EU Advances Chat Control Legislation, Raising Mass Surveillance Fears and Impacting Privacy Coins

27.11.2025 22:31 2 sources negative

On November 26, 2025, EU member states agreed on a revised version of the Child Sexual Abuse Material (CSAM) regulation, commonly known as Chat Control, which removes mandatory message scanning but makes voluntary scanning permanent under EU law. This decision affects all 450 million Europeans using digital communication services and follows years of division, including opposition from Germany that helped block earlier mandatory proposals.

Privacy experts warn the legislation creates dangerous precedents for mass surveillance, with over 500 cryptographers and security researchers from 34 countries calling it technically infeasible.
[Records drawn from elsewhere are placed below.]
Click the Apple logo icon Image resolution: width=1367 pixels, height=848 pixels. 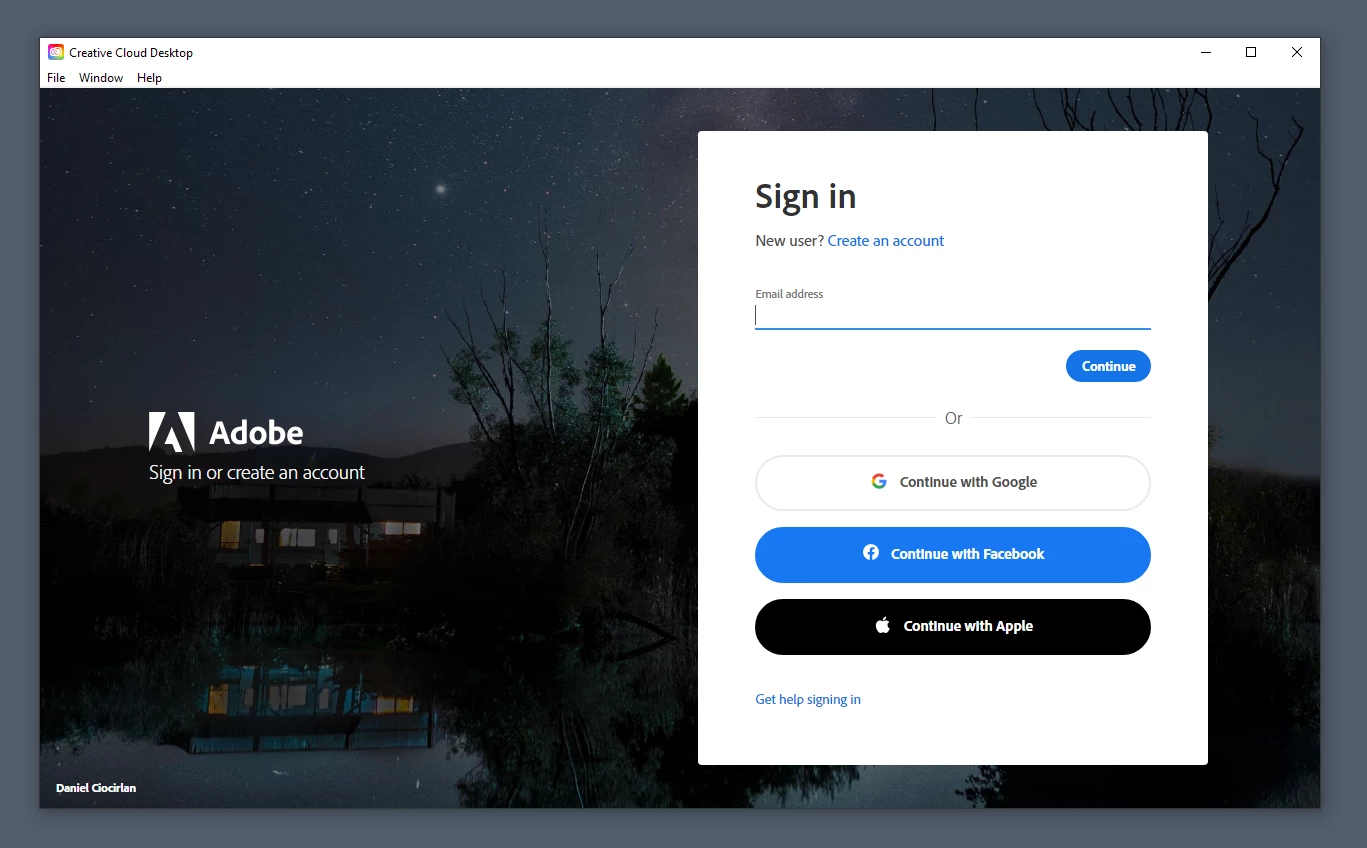(883, 626)
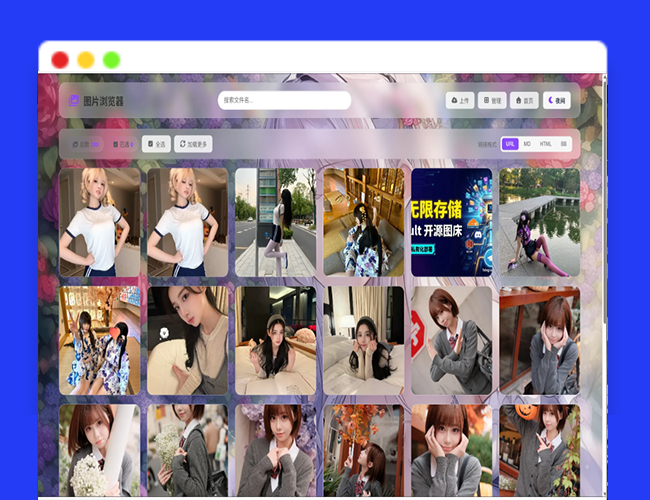This screenshot has height=500, width=650.
Task: Switch link format to HTML
Action: click(546, 144)
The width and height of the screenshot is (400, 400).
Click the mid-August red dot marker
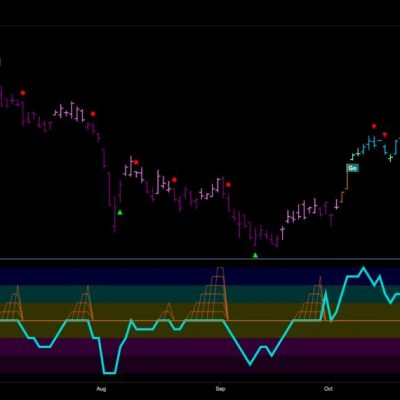click(x=174, y=180)
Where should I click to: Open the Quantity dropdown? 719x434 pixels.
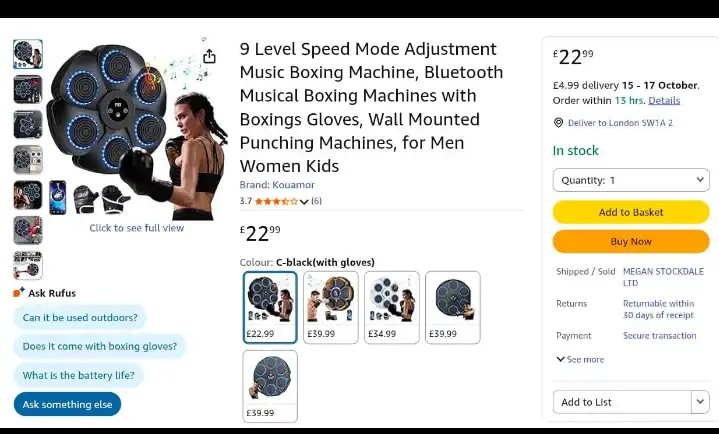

Real-world data highlights concerns: Swiss federal police report 80% false positives in machine-generated reports, and German authorities received over 99,000 false alarms in 2024 alone. The proposal includes vague language that could pressure platforms into implementing scanning systems, and review clauses allow for reconsideration of mandatory scanning every three years.

The legislation is part of the broader ProtectEU strategy, aiming to enable law enforcement decryption by 2030, and could require age verification, ending anonymous communication. It has already impacted cryptocurrencies, with exchanges like Kraken and Binance delisting privacy-focused tokens such as Monero (XMR) due to regulatory compliance. The agreement now moves to trilogue negotiations between the Council, European Parliament, and European Commission, with the Parliament previously opposing encryption scanning in 2023.